Provided material:
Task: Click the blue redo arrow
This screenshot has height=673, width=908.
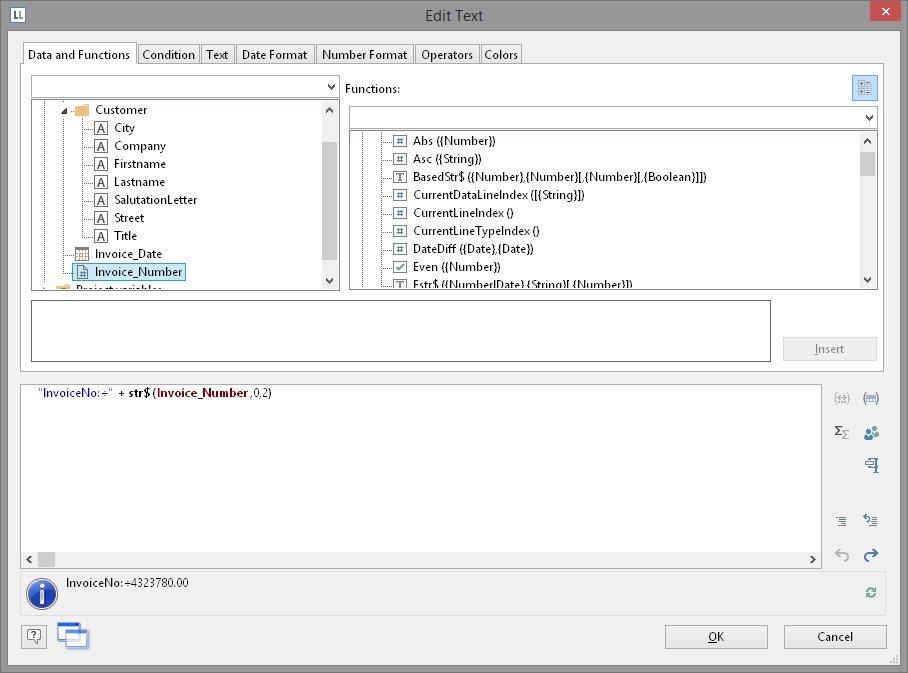Action: click(x=870, y=555)
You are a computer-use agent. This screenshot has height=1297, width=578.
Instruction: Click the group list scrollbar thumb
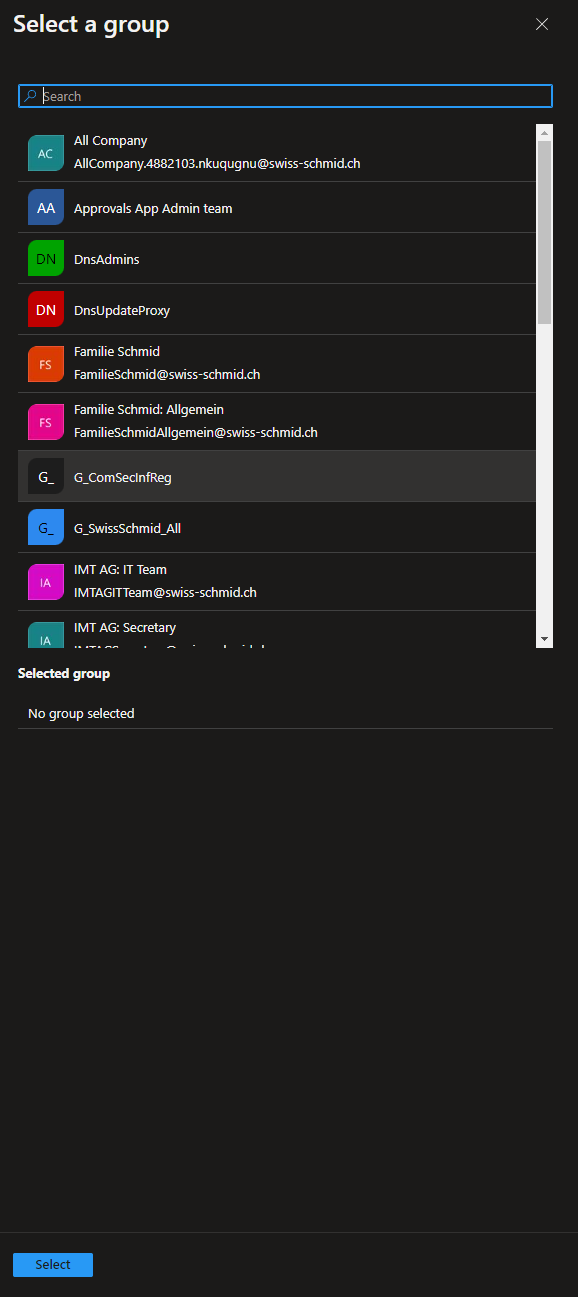click(x=545, y=232)
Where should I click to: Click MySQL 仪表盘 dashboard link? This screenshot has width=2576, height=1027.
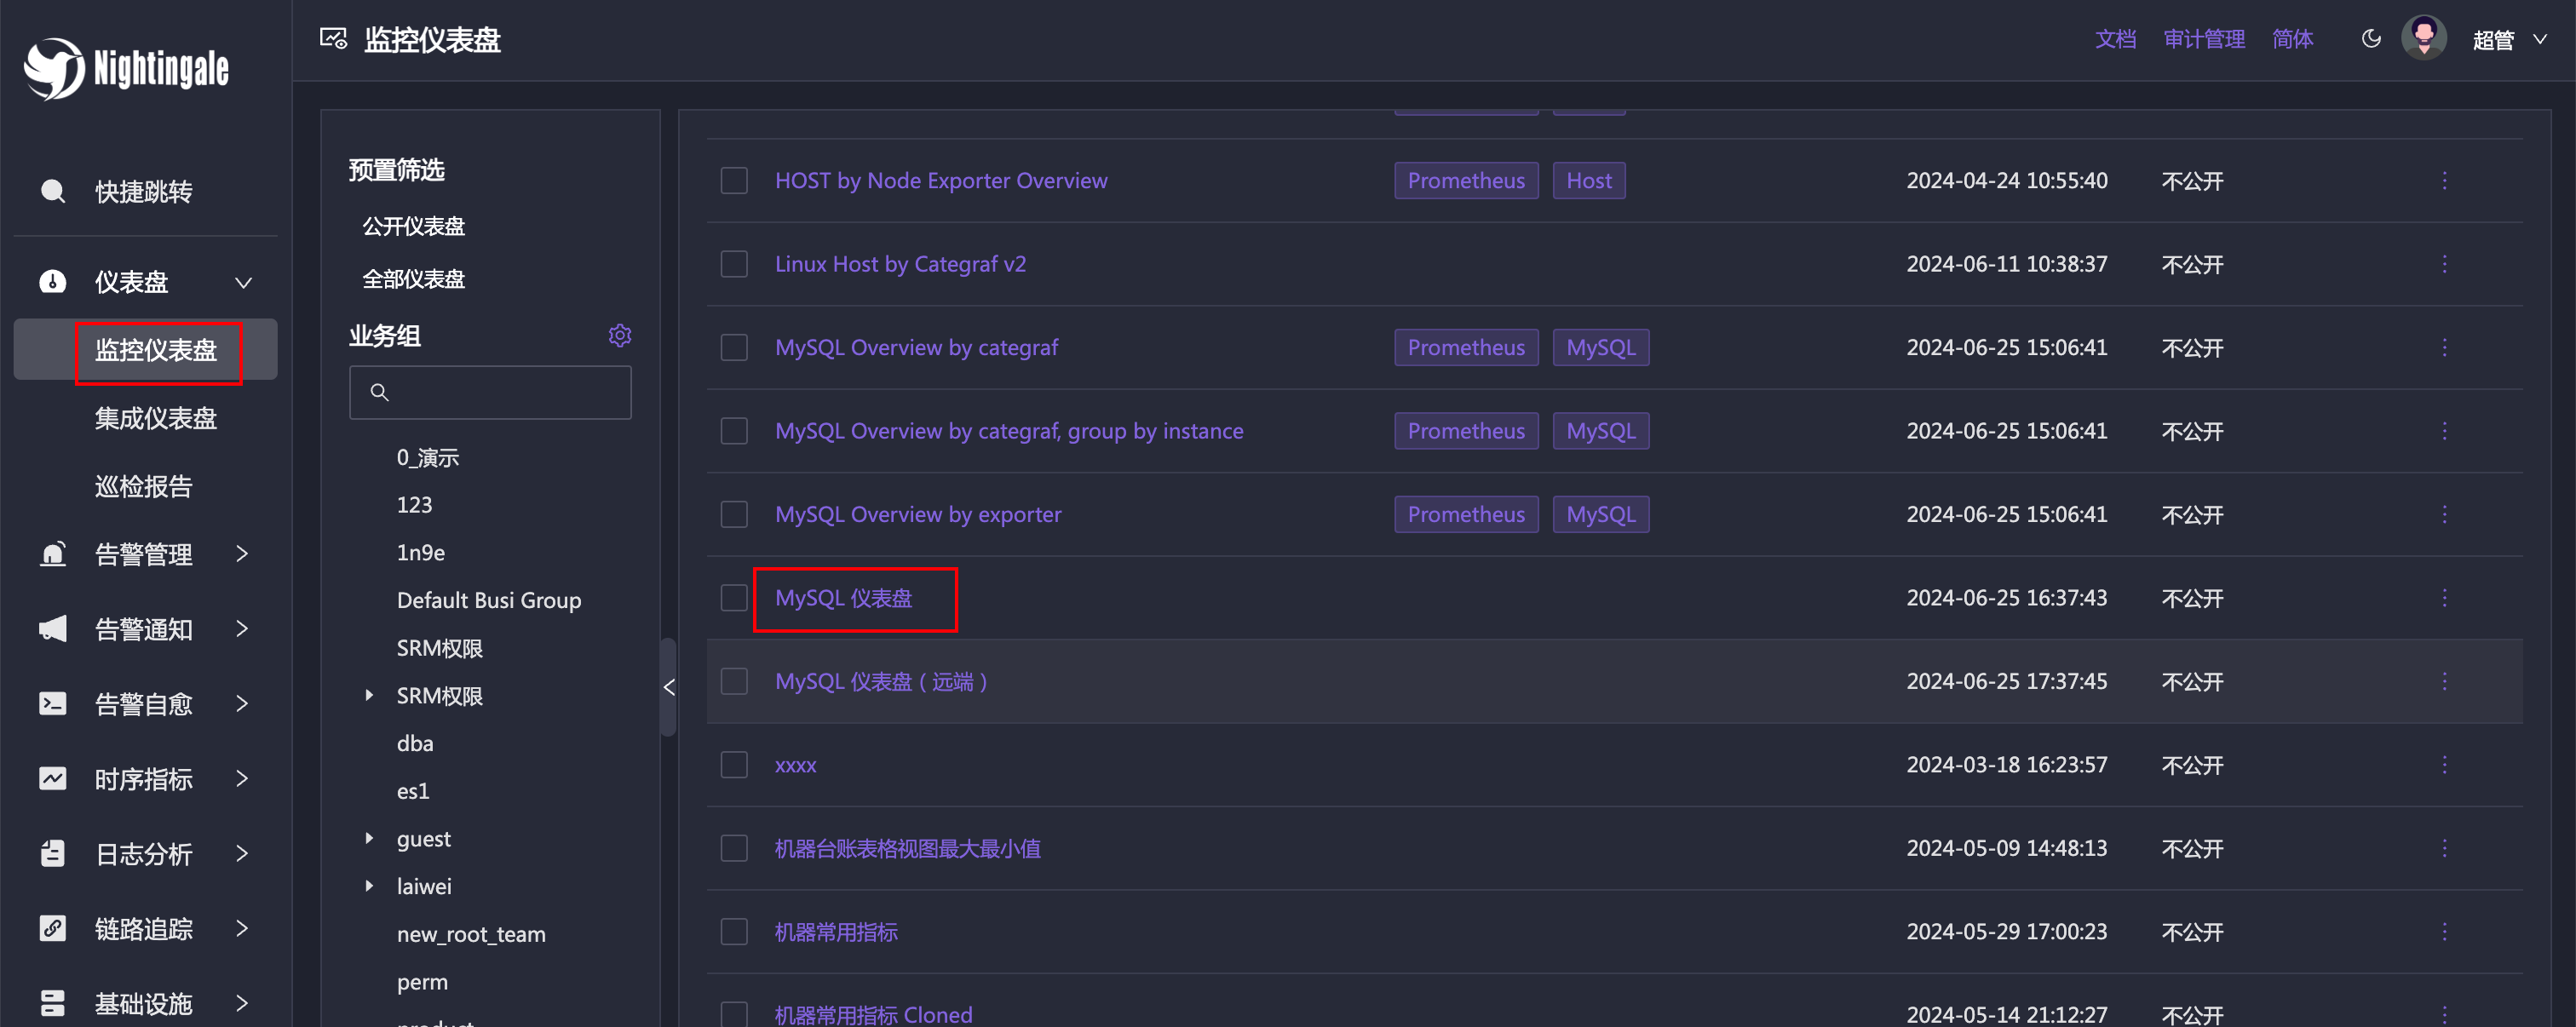tap(846, 596)
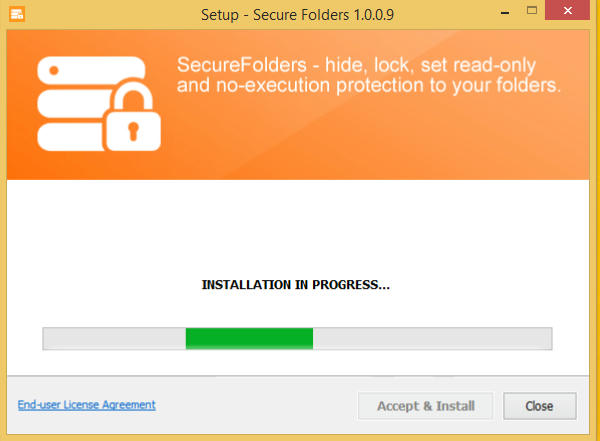Maximize the Setup window
This screenshot has width=600, height=441.
532,10
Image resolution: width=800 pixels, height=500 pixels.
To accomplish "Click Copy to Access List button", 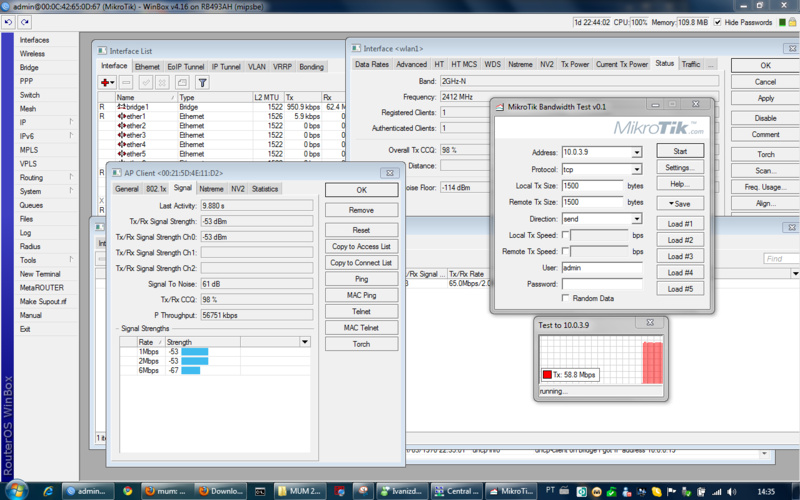I will (x=361, y=246).
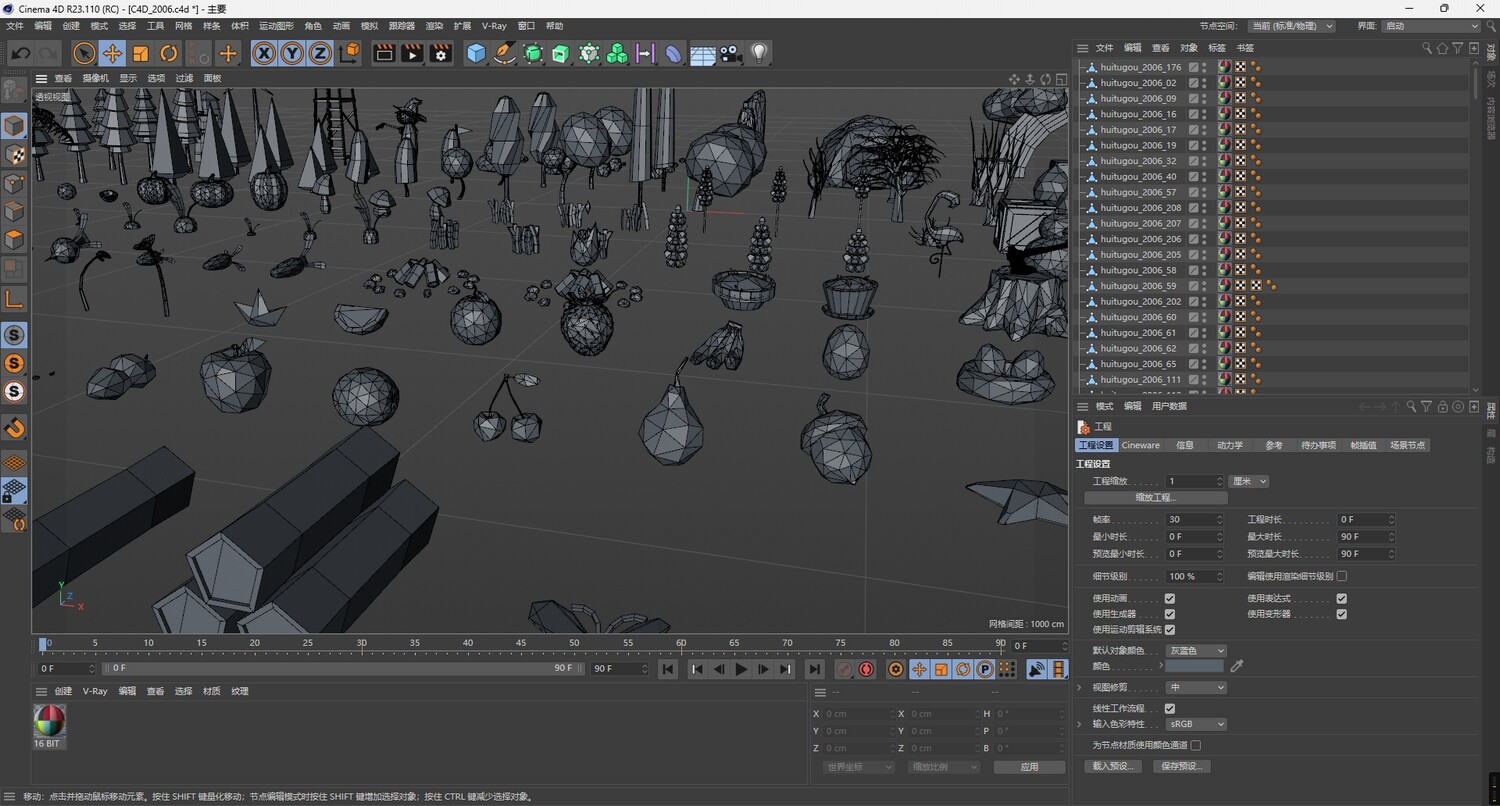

Work instruction:
In the listing above, find the line containing "This screenshot has height=673, width=908." and the line containing "Image resolution: width=800"; print those lines and every line between them exactly, leaving out pictures.

Solved exercise:
This screenshot has height=673, width=908.
Action: click(x=870, y=555)
You are a computer-use agent. This screenshot has height=1297, width=578.
Instruction: Click the group list scrollbar thumb
click(x=545, y=232)
Where should I click to: Click MySQL 仪表盘 dashboard link? This screenshot has width=2576, height=1027.
tap(846, 596)
Maximize the Setup window
This screenshot has width=600, height=441.
532,10
Image resolution: width=800 pixels, height=500 pixels.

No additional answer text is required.